- PROBLEM 1:
Rewrite the page and screen pointing entries from the line containing "выпуски (161, 888)" through the end of the entries, replacing "Terms" with "Privacy" and leaving everything else unchanged; omit the pictures.

- EXTRACT TO READ:
Of course, the real problem with simulations is that you can get the computer to do whatever you want it to do, which always should put into question the results that come out (as the astronomy professor I had once said, along with such other interesting quotes (or paraphrases, as the case may be) as 'if you put enough points together, you can make a circle out of it' which I don't mean really to discredit anything one way or the other). There's always that danger of trying to shoehorn the data to match the hypothesis instead of just letting the data speak for itself (something a lot of people, including me, tend to do from time to time).
The other half of using simulations then should be to test the results in the real world, or if testing them becomes impossible (we can't exactly build Dullville or rip out the private transportation systems of Denver and put in public transportation, though one famous architect did in fact try to get such a plan through for Philadelphia), then at least find real-world examples. It's kind of like the billions of dollars in research the transportation bureau spent on finding the causes of traffic jams, only to come to the conclusion that 'there are too many cars' (leading to options A. make there be less cars - fat chance - and B. build more roads). Actually, I wonder how simply changing the times when people have to go to work in the morning might hold up, say staggering the rush hour... That way, you're not looking it JUST as a problem of 'too many cars' but rather a problem of too many cars trying to funnel through a particular road, all at the same time (you're the urban planner, so you must know of research along those lines :P).
(Of course, this sort of thing may already be what's going on in the class, but seeing how I can't access the syllabus... :P).

- Page and screen pointing data:

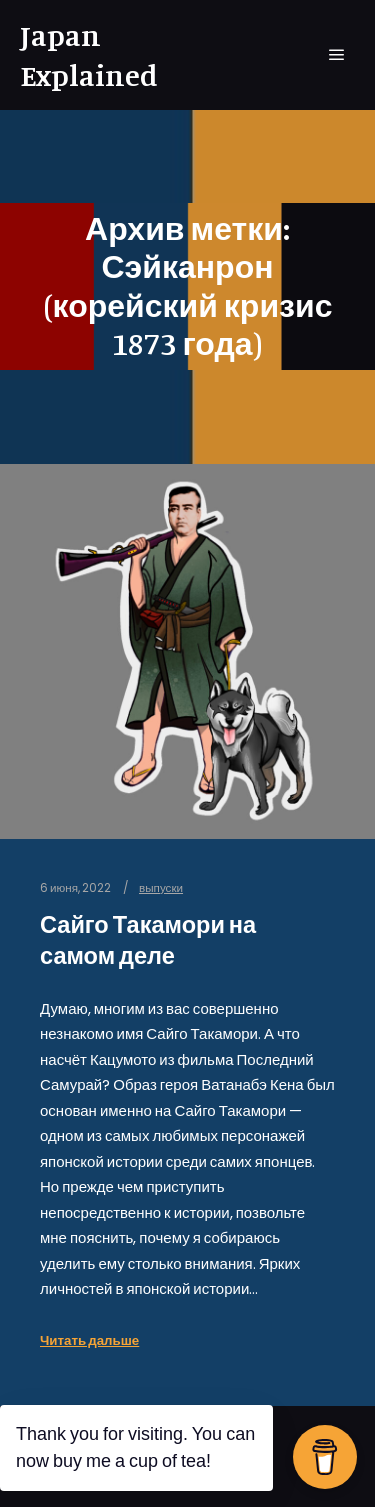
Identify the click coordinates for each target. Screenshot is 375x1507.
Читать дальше (89, 1340)
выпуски (161, 888)
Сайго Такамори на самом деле (148, 940)
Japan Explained (89, 55)
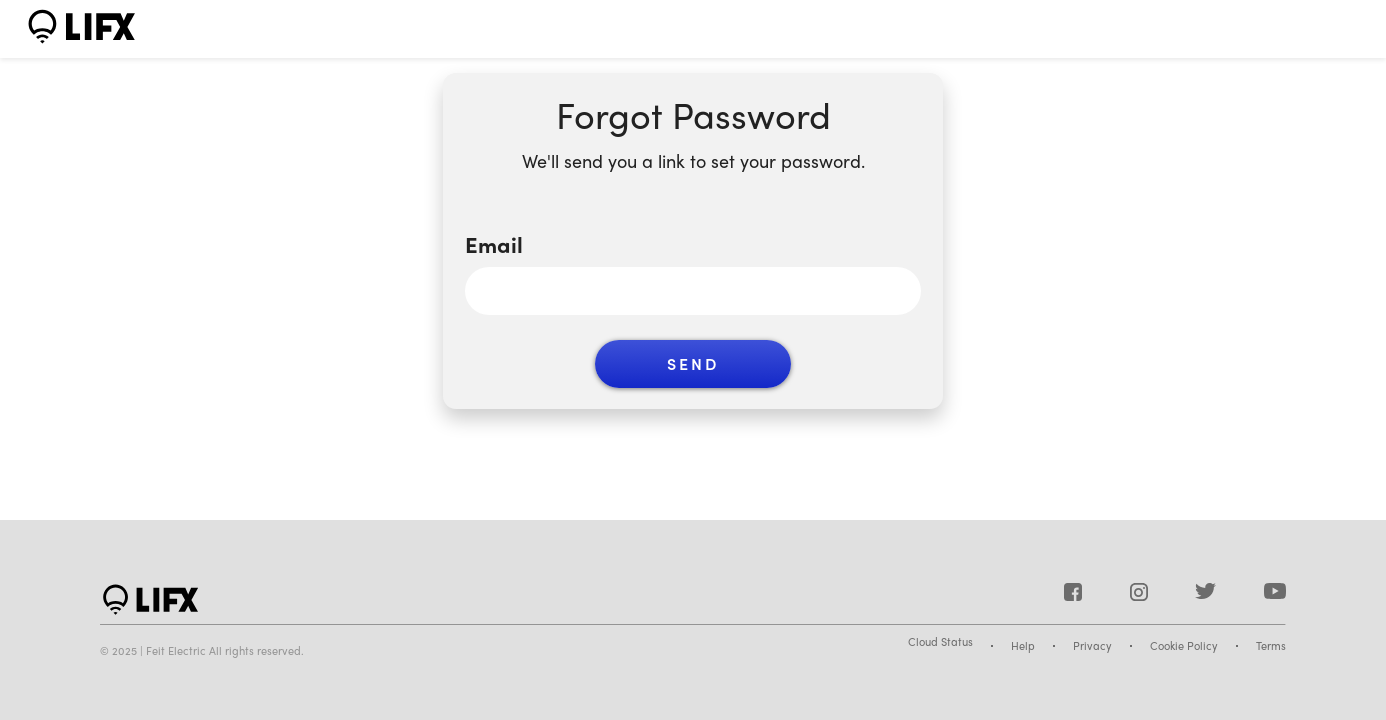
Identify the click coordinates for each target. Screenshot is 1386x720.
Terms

- PROBLEM 2:
According to the passage on simulations, what conclusion did the transportation bureau reach after spending billions of dollars researching the causes of traffic jams?

- WRITTEN SOLUTION 1:
выпуски (161, 888)
Сайго Такамори на самом деле (148, 940)
Japan Explained (89, 55)
Identify the click coordinates for each target. Screenshot is 1386x720.
Privacy

- WRITTEN SOLUTION 2:
It concluded that there are too many cars.